(Stored data entries)
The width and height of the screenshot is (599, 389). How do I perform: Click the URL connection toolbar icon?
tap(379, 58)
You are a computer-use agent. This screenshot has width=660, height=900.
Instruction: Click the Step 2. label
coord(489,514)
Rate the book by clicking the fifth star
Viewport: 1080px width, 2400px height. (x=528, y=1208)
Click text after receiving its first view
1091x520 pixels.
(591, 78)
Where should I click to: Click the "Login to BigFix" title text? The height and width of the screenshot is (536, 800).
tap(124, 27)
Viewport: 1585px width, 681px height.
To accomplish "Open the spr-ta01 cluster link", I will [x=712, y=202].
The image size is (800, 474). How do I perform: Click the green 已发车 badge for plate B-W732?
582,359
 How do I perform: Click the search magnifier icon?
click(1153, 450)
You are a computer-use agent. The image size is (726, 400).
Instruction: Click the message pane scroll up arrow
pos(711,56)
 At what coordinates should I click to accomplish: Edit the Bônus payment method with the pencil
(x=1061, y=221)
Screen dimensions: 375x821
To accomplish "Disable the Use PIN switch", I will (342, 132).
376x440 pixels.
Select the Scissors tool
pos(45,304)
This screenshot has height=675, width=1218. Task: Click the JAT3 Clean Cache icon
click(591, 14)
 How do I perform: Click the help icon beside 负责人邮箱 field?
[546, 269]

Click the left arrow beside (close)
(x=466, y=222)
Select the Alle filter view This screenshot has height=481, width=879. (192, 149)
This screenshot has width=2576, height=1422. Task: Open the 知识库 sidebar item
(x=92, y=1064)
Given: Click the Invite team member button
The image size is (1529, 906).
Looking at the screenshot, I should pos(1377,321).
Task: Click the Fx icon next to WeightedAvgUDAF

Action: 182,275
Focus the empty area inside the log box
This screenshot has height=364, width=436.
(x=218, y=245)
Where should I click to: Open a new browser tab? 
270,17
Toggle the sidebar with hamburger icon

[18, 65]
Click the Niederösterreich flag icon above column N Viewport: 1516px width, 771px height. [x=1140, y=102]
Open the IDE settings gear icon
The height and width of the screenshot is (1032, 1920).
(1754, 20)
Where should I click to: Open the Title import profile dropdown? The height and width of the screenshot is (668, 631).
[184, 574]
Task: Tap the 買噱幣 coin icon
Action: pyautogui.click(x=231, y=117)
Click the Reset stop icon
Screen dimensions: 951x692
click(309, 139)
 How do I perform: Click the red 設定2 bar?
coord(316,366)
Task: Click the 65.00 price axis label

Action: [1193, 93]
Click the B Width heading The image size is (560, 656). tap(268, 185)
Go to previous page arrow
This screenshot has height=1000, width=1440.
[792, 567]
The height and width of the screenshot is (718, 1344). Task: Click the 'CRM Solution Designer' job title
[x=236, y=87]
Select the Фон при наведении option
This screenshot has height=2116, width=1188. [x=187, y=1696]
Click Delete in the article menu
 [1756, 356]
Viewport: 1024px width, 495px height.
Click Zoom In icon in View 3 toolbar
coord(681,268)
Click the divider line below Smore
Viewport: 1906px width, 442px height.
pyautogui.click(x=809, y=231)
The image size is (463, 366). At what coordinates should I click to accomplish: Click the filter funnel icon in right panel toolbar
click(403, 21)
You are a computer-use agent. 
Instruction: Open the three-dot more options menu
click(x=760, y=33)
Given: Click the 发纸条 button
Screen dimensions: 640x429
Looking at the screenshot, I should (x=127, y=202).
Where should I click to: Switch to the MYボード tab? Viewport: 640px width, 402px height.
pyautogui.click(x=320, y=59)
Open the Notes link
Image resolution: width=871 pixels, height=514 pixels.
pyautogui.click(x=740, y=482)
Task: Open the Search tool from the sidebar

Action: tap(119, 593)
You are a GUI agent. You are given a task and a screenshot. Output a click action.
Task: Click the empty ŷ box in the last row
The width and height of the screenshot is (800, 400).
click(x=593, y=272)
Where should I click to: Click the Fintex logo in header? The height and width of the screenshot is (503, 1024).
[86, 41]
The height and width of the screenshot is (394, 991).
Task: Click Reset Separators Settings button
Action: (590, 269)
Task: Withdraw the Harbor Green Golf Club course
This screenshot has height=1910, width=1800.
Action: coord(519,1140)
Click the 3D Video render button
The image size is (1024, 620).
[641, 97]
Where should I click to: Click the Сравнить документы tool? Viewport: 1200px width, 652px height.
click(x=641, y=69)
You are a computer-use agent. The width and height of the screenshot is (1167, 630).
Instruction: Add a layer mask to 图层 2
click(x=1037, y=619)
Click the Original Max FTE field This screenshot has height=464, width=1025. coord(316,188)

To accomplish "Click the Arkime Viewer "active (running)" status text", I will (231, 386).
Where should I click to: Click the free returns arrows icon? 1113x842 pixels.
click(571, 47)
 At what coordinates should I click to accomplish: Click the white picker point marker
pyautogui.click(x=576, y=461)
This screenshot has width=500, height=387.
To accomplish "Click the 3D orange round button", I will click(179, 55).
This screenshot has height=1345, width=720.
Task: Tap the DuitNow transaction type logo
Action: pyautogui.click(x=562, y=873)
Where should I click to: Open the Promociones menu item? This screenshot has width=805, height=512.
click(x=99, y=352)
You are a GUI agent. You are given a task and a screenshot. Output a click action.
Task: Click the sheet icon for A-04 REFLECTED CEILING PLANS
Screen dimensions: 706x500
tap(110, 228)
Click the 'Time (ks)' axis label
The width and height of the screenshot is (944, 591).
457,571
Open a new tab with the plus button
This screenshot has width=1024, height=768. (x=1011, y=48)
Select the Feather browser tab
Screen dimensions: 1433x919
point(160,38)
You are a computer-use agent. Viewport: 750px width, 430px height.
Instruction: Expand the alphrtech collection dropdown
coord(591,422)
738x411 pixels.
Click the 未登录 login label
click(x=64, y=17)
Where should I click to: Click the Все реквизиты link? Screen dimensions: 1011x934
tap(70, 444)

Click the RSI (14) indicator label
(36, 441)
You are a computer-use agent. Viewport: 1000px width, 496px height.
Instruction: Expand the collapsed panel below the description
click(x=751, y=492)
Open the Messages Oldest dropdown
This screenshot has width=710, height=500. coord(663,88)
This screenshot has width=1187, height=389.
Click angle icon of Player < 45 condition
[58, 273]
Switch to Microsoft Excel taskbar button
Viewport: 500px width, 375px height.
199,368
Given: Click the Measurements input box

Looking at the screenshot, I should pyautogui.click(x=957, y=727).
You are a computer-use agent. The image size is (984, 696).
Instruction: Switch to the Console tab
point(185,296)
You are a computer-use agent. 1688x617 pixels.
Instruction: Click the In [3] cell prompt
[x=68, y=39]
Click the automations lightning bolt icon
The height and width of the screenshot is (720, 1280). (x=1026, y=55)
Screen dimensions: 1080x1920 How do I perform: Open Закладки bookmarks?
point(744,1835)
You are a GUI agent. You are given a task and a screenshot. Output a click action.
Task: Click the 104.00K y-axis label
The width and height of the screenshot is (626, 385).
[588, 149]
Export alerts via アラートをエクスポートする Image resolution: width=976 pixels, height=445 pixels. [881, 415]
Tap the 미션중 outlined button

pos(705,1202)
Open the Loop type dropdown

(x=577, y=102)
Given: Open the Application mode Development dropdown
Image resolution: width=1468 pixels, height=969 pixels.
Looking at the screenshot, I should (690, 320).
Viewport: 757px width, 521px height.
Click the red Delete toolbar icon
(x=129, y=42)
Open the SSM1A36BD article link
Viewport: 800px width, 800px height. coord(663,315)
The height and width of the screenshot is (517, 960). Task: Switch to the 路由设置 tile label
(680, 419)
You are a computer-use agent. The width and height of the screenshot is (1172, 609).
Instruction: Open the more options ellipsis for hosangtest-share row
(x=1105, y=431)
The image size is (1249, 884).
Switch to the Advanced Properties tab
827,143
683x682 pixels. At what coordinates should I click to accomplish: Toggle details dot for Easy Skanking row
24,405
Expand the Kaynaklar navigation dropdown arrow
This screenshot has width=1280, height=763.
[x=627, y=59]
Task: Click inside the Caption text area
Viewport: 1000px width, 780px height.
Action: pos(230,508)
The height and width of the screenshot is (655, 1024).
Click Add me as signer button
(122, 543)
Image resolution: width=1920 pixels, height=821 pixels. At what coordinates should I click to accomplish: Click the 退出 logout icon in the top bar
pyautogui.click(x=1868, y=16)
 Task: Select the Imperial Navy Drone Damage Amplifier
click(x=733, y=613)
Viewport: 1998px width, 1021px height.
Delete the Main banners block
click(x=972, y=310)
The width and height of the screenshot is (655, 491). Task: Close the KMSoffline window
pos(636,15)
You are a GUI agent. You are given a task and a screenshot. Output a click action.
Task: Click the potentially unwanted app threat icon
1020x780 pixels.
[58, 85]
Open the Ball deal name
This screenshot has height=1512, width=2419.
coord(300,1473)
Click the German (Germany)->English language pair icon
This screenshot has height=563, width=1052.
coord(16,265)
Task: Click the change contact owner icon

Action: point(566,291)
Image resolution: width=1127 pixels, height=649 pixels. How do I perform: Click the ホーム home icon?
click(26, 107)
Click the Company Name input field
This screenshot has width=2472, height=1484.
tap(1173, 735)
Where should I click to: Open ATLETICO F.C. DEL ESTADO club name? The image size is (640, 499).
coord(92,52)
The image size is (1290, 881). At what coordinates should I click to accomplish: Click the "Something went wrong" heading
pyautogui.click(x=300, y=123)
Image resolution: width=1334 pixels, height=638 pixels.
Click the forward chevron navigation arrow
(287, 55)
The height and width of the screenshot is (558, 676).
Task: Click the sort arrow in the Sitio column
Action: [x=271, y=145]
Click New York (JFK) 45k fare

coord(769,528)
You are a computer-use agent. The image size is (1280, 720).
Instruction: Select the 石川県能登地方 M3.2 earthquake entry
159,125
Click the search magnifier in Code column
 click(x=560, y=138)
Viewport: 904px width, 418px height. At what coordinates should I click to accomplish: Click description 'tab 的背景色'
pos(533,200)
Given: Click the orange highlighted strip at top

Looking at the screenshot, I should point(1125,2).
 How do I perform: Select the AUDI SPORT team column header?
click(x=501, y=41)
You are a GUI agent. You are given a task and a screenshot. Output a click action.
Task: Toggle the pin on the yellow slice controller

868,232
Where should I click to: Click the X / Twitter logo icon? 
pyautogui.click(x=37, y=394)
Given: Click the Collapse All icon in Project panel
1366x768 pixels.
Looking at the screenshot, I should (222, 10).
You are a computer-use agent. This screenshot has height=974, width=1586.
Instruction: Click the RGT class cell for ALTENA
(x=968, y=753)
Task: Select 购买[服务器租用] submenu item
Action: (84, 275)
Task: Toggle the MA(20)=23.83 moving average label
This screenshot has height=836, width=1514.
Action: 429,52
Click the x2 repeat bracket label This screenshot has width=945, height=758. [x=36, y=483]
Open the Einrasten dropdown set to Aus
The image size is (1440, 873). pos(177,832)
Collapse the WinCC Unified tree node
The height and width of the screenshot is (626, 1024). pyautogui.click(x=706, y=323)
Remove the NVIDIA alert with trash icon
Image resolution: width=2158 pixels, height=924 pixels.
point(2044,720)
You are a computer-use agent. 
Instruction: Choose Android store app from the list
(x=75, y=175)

▶ [TASK BRIEF]:
Please find every line in the records above that holds the word "area" and copy it.

▶ [REPLY TO THE EXERCISE]:
Focus the empty area inside the log box
Task: Click inside the Caption text area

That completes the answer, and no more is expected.